Mujer encuentra a drogadicto amigo de la infancia y lo transforma

El consumo de drogas destroza vidas. Millones de personas en el mundo caen presas de las garras de este adictivo producto y se ven abocados a una vida miserable. En contadas ocasiones los afectados pueden retomar sus vidas anteriores. Por eso resulta increíble que un encuentro fortuito pueda sacar a alguien de ese infierno. Es el caso de Patrick Wanjiru, que pudo darle un giro a su vida gracias a una persona de su pasado. 

Patrick, que hoy tiene 34 años, fue expulsado de la escuela en su adolescencia por fumar cigarrillos y marihuana. Patrick fumaba durante los recreos en el baño de la escuela con otros compañeros. Tras su expulsión, logró que lo aceptaran en otra escuela pero lo volvieron a expulsar de allí ya que no era capaz de dejar su adicción. Su madre lo envió varias veces a un centro de desintoxicación, pero todas las veces se logró escapar. 

Durante muchos años Patrick se dejó arrastrar hasta las profundidades de su infierno. Como vivía en la calle, tenía que pedir comida y dinero. Durante horas buscaba en la basura objetos que luego pudiera vender a cambio de drogas. Solo su madre se preocupaba por él y le procuraba comida. Sin embargo, su situación no cambiaba; hasta que su destino dio un giro en octubre de 2017. 

Un día Patrick le habló a una mujer, que resultó ser una excompañera de la guardería. Wanja Mwarau no podía creer que ese fuera su amigo Patrick. Este estaba en los huesos y envuelto en ropas pestilentes. Wanja lo invitó a comer. 

Una vez en la cafetería, Wanja, que era ahora enfermera y tenía 32 años, le dio su teléfono y le prometió que lo ayudaría si Patrick le pedía ayuda. En los días siguientes Patrick llamó en varias ocasiones a Wanja desde teléfonos prestados para charlar. Finalmente, le explicó que quería salir de su adicción. Wanja se mantuvo fiel a su promesa e hizo todo lo posible para liberarlo de su adicción. 

Wanja intentó recaudar dinero en Internet para pagar una clínica de desintoxicación para Patrick. "Abrimos una página de crowdfunding. Al principio solo conseguimos 41.000 chelines kenianos (320 euros), pero solo 9 días en la clínica costaban 100.000 chelines kenianos (800 euros)", cuenta Wanja. 

Pese a no haberlo conseguido todo, Patrick pudo comenzar con su desintoxicación unos días. En poco tiempo su estado mejoró notablemente. Wanja compartió con orgullo el progreso de su amigo en Facebook: "Hace una semana, Patrick y yo casi no podíamos ni mantener una conversación normal. Tenía que sostenerle la cabeza con la mano para que pudiera concentrarse. Hoy hablamos entre nosotros con total normalidad, mientras él me mira confiado ", escribió la enfermera.

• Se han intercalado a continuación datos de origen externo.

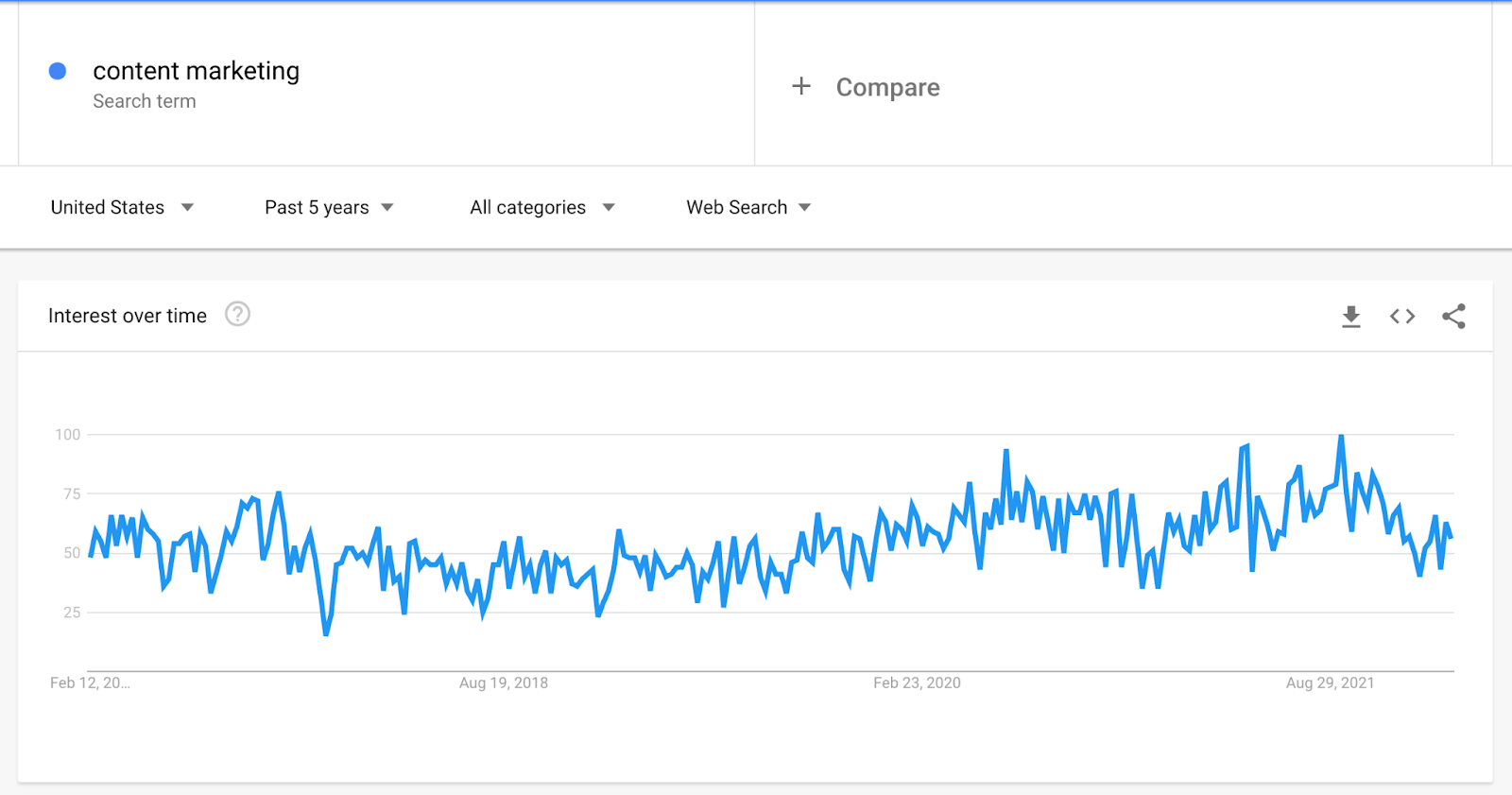Expand the Past 5 years dropdown
This screenshot has width=1512, height=795.
point(328,207)
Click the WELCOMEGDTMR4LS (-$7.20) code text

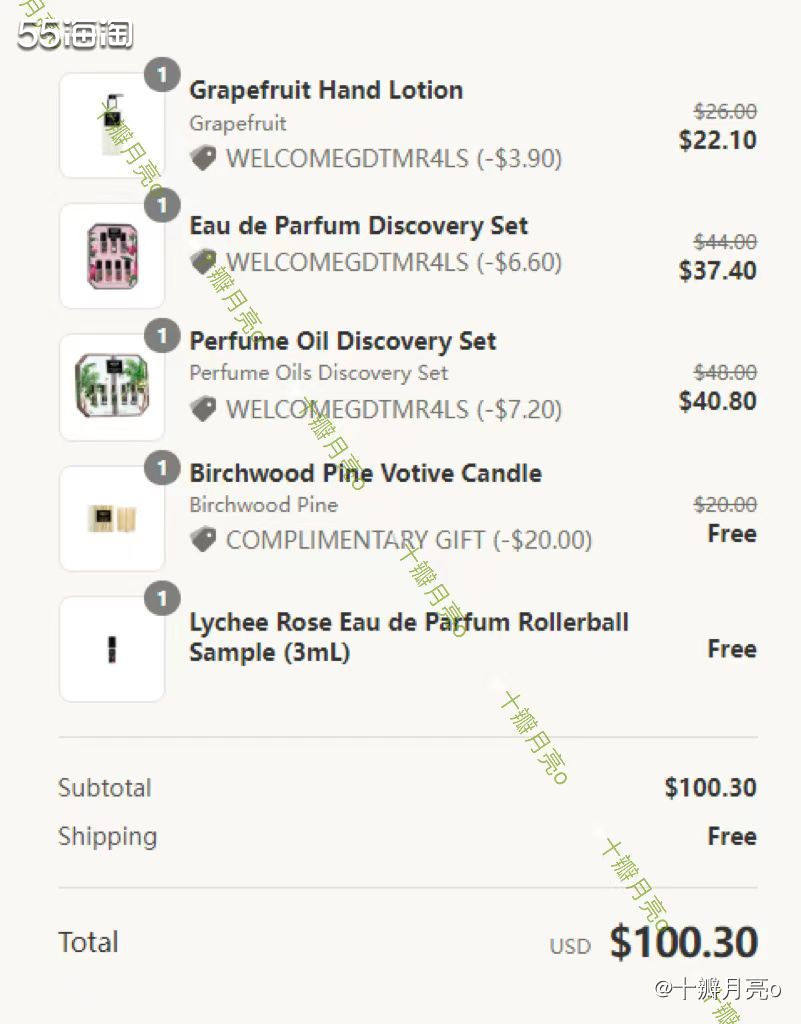point(394,409)
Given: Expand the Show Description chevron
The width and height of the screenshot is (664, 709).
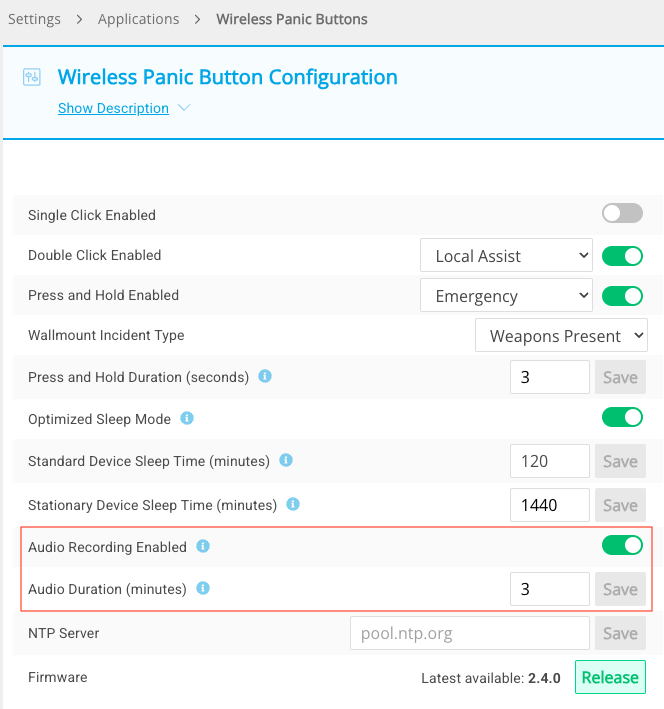Looking at the screenshot, I should click(183, 108).
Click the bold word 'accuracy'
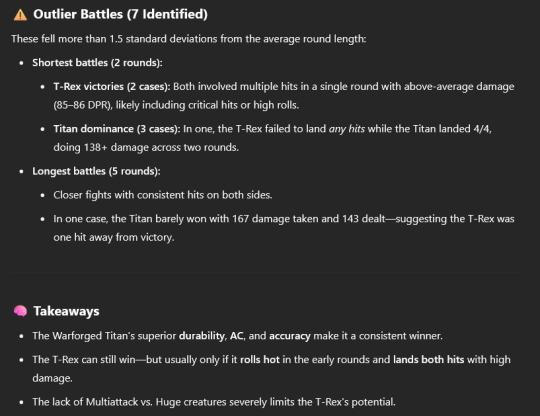The height and width of the screenshot is (416, 540). 290,336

Un empresario de Mombasa leyó por casualidad el post de Facebook y les ofreció contar su historia a través de su cuenta de Twitter. El resultado fue increíble: Su tuit se compartió más de 50.000 veces. Incluso algunos medios keniatas comenzaron a escribir sobre la maravillosa recuperación de Patrick. Esto lo cambió todo: la clínica dejó que Patrick terminara su rehabilitación sin pedir más costes. El hombre la terminó con éxito. 

Incluso después de su rehabilitación, Patrick siguió reconstruyendo su vida. Wanja lo ayudó a abrir su propio negocio: "La tienda de Hinga", con el dinero de las donaciones que sobró gracias a que no tuvieron que pagar la rehabilitación completa. Gracias a este negocio, el hombre pudo por fin encontrar un oficio que lo puso en el buen camino. 

La historia de Patrick ha despertado mucha atención en Kenia e inspirado a muchísimas personas. Pero también la ayuda de Wanja emocionó el corazón de muchos keniatas. Patrick está irreconocible. Gracias a su determinación pero también a la ayuda de una persona muy especial: y todo gracias a un encuentro fortuito.